Una vez en el club fueron surgiendo mis primeros amigos del remo, muchos de ellos siguieron acompañándome durante toda mi vida. Con ellos, en los comienzos salíamos en los botes de paseo. Si bien arrancamos solos, al poco tiempo hizo su presencia el entrenador y comenzó a armarse un grupo al que me invitaron a participar.

Obviamente acepté. Tengo que reconocer que desde un comienzo fui bueno en este deporte y conocí a quienes serían mis primeros compañeros de remo. Ya a mis 16 años comencé a participar de regatas internas e internacionales para los cuales debía entrenarme los fines de semana. Cuando llegó la época de elegir una carrera universitaria, no sé si fue casualidad o el amor por el agua lo que me hizo inclinar por la ingeniería naval. Si bien no terminé esa especialidad la disfruté mucho.

Durante esos años pasaba ya de noche a buscar en moto por la facultad de Medicina a mi gran amigo, mejor dicho a un hermano de la vida que también me regaló el remo llamado “Coco” Fefer, e íbamos al Tigre a entrenar. No había baja temperatura ni compromiso que impidiera disfrutar de esos momentos únicos.
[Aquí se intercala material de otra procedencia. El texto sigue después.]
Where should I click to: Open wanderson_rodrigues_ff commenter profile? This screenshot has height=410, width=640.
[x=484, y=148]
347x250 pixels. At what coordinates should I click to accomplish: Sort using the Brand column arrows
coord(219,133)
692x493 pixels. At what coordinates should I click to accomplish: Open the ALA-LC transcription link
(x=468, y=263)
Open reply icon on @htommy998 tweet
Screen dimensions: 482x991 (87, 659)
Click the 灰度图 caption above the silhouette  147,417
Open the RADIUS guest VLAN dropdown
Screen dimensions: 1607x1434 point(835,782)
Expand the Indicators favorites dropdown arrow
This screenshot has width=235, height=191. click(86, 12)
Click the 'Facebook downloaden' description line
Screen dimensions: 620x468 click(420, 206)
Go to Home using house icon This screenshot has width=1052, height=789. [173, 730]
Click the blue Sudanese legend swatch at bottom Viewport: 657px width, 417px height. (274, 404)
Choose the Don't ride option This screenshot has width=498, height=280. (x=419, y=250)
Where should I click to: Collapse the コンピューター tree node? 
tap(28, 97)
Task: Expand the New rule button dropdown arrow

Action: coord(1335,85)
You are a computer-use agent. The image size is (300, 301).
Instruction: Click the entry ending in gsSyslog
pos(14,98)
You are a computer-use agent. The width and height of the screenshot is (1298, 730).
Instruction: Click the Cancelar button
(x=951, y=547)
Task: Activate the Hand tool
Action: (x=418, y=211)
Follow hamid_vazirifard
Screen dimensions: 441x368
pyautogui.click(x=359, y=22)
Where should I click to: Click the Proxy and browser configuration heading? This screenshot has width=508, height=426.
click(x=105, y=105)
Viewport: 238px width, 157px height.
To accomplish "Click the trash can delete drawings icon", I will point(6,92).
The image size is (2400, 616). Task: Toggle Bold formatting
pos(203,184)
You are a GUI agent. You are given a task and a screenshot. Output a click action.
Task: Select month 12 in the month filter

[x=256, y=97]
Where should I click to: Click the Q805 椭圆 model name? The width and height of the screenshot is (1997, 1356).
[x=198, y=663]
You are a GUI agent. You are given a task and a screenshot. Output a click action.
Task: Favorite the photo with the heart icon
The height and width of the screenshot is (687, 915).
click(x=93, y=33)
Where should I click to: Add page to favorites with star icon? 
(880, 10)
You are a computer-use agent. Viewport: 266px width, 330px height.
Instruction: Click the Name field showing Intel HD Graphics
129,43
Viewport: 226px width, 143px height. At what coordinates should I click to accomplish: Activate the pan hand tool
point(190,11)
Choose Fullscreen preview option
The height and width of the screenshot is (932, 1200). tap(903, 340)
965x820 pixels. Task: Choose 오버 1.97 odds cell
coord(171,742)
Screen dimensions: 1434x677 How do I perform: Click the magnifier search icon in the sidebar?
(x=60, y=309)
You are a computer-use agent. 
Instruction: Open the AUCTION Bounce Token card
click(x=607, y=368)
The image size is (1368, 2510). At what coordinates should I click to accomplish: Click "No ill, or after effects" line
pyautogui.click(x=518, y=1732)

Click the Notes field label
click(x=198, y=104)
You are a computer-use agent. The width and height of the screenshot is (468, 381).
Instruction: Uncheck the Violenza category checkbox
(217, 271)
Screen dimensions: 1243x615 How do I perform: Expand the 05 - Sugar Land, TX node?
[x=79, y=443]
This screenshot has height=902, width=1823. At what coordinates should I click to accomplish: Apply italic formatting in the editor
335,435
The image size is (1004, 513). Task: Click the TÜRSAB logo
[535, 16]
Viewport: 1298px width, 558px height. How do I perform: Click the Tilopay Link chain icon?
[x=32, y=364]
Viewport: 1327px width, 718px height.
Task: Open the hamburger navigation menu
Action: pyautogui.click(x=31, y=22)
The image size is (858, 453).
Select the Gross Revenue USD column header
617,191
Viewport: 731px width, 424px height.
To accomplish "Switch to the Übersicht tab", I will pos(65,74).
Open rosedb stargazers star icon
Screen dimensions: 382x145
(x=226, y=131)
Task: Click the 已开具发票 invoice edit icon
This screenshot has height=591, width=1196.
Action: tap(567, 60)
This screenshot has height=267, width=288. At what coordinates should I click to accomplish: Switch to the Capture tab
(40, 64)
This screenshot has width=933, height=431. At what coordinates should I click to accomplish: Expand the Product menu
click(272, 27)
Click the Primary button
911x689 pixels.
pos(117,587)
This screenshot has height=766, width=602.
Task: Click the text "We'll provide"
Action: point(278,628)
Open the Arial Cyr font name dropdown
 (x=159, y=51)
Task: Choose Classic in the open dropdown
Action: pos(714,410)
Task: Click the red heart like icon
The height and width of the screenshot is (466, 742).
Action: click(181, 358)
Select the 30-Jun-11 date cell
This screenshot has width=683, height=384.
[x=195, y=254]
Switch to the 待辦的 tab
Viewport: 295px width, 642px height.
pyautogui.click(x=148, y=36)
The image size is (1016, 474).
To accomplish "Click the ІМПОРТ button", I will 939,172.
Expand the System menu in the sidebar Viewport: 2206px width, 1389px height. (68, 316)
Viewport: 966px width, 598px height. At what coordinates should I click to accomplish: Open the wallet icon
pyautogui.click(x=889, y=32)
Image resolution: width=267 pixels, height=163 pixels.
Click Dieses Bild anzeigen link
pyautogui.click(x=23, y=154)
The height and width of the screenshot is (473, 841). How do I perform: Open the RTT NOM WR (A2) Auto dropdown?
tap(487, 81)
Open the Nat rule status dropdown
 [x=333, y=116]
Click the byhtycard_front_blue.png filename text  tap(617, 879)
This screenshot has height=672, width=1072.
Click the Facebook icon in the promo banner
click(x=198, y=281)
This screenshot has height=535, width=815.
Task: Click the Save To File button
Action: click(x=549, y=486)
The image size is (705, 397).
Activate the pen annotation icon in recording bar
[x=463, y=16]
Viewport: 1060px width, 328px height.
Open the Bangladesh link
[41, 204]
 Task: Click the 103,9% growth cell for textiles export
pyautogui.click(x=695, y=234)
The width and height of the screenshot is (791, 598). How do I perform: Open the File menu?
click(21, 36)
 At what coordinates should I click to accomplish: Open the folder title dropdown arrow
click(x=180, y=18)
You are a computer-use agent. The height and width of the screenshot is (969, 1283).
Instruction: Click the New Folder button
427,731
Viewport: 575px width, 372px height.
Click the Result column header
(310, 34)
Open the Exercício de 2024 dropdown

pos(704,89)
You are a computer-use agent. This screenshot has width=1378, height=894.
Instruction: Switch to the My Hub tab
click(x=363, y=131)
Lamentablemente hubo un período en el que tuve que dejar el remo de competencia y fue cuando mis estudios universitarios se fueron complejizando, a mis 22 años. Además, ya estaba de novio con Nelly, quien fue mi mujer durante 52 años y la madre de mis cuatro hijos. Vale aclarar que también debo esa relación al remo porque me la presentó otro gran amigo del grupo, “Tito” Mizraji.

Entonces me casé, comencé a trabajar muchas horas en un astillero y lamentablemente tuve que dejar de remar y de estudiar. Luego, ya casado retomé la facultad y hasta recibirme, primero de ingeniero mecánico, tituló que complementé con un posgrado en ingeniería siderúrgica, usaba los fines de semana exclusivamente para estudiar. A partir de mis 27 años me volví a enganchar a pleno en el remo de competición. Tuve la suerte que mi ex mujer, también deportista, siempre apoyara mi pasión por el remo. Sin embargo, como yo remaba en equipo, no podía faltar a las regatas los fines de semana, y justamente eran los días en los que abundaban los compromisos y reuniones familiares y sociales. Es por eso que eran usuales las discusiones con ella por este tema.

Luego, llegarían mis cuatro hijos, todos varones. Si bien ellos coquetearon en diferentes momentos de sus vidas con el remo, y alguna que otra vez pudimos compartir este deporte, a quien verdaderamente le trasladé mi pasión fue a mi tercer hijo, Pablo a quienes todos conocen por Pato. Él incluso me superó en talento ya que en 1987, junto a otro remero, ganaron una medalla de oro en los Juegos Panamericanos de Indianápolis.

Pienso que el remo y los afectos son los que me mantienen vivo y los que me permiten que pueda seguir pensando en mi futuro. Porque no tengan dudas, tengo un futuro lleno de proyectos.